*Recorded data*
# # # #
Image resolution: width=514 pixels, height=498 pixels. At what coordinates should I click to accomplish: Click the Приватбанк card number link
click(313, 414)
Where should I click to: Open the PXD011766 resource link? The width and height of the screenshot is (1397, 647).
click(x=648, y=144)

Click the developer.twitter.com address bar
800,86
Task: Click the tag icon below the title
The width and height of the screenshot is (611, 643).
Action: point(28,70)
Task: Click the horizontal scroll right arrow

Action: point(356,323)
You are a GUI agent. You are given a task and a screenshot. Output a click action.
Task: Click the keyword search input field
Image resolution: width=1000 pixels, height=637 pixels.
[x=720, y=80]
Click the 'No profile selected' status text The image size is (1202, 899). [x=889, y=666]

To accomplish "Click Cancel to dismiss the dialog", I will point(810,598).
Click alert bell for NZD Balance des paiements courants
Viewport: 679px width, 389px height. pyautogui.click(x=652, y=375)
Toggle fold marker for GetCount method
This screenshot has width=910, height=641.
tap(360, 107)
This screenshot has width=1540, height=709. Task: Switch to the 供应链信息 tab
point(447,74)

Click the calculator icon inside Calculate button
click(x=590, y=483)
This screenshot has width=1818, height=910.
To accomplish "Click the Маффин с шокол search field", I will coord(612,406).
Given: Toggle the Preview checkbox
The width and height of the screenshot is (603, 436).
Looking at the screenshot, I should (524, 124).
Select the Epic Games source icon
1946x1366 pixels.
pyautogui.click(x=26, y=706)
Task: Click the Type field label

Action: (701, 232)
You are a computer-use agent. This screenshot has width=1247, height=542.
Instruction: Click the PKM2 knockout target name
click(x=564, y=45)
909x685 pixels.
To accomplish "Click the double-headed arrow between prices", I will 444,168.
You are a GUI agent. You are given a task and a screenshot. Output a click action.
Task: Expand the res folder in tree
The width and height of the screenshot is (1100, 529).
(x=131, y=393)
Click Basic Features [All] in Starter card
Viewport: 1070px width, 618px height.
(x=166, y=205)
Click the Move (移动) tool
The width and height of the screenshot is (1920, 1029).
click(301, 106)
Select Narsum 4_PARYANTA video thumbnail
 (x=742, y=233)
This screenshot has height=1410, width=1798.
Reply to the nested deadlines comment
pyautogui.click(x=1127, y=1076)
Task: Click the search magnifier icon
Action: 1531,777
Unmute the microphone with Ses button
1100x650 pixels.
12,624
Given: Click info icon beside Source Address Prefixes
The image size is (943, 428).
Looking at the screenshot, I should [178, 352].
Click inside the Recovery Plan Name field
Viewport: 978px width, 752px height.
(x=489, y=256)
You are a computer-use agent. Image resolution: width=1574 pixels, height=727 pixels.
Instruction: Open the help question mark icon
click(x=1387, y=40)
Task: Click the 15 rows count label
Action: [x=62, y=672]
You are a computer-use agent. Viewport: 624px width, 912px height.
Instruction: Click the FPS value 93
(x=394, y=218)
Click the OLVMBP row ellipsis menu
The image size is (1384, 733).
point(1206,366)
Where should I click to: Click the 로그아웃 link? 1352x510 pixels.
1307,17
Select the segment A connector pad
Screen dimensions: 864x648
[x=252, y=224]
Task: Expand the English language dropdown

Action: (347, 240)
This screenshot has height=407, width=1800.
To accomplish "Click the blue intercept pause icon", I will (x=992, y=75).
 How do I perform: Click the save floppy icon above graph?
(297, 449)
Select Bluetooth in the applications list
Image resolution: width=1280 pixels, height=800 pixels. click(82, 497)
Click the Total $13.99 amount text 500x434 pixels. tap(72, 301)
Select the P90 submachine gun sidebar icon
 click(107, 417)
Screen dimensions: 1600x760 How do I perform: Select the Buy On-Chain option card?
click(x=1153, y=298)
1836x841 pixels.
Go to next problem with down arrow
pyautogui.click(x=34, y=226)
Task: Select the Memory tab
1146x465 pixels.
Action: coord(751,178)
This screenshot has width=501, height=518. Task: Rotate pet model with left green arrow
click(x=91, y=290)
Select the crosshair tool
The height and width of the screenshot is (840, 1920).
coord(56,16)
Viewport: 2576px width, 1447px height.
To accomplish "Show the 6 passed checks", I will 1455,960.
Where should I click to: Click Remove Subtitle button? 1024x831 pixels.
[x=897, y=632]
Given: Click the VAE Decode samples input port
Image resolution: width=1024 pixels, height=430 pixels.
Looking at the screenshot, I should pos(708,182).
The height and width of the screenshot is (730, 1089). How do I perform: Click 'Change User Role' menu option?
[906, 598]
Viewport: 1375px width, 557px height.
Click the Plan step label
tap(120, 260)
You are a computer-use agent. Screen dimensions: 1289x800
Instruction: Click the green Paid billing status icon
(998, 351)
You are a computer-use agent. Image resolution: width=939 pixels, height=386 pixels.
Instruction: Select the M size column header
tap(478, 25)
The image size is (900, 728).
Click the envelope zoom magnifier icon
# # # #
*What you have to do*
Your answer must consist solely of the lines above between the line holding "Task: Click the tag icon below the title" and the line holding "Click the 'No", inclusive, copied exactly.

*Result of this task*
Task: Click the tag icon below the title
The width and height of the screenshot is (611, 643).
Action: point(28,70)
Task: Click the horizontal scroll right arrow

Action: point(356,323)
You are a GUI agent. You are given a task and a screenshot. Output a click action.
Task: Click the keyword search input field
Image resolution: width=1000 pixels, height=637 pixels.
[x=720, y=80]
Click the 'No profile selected' status text The image size is (1202, 899). [x=889, y=666]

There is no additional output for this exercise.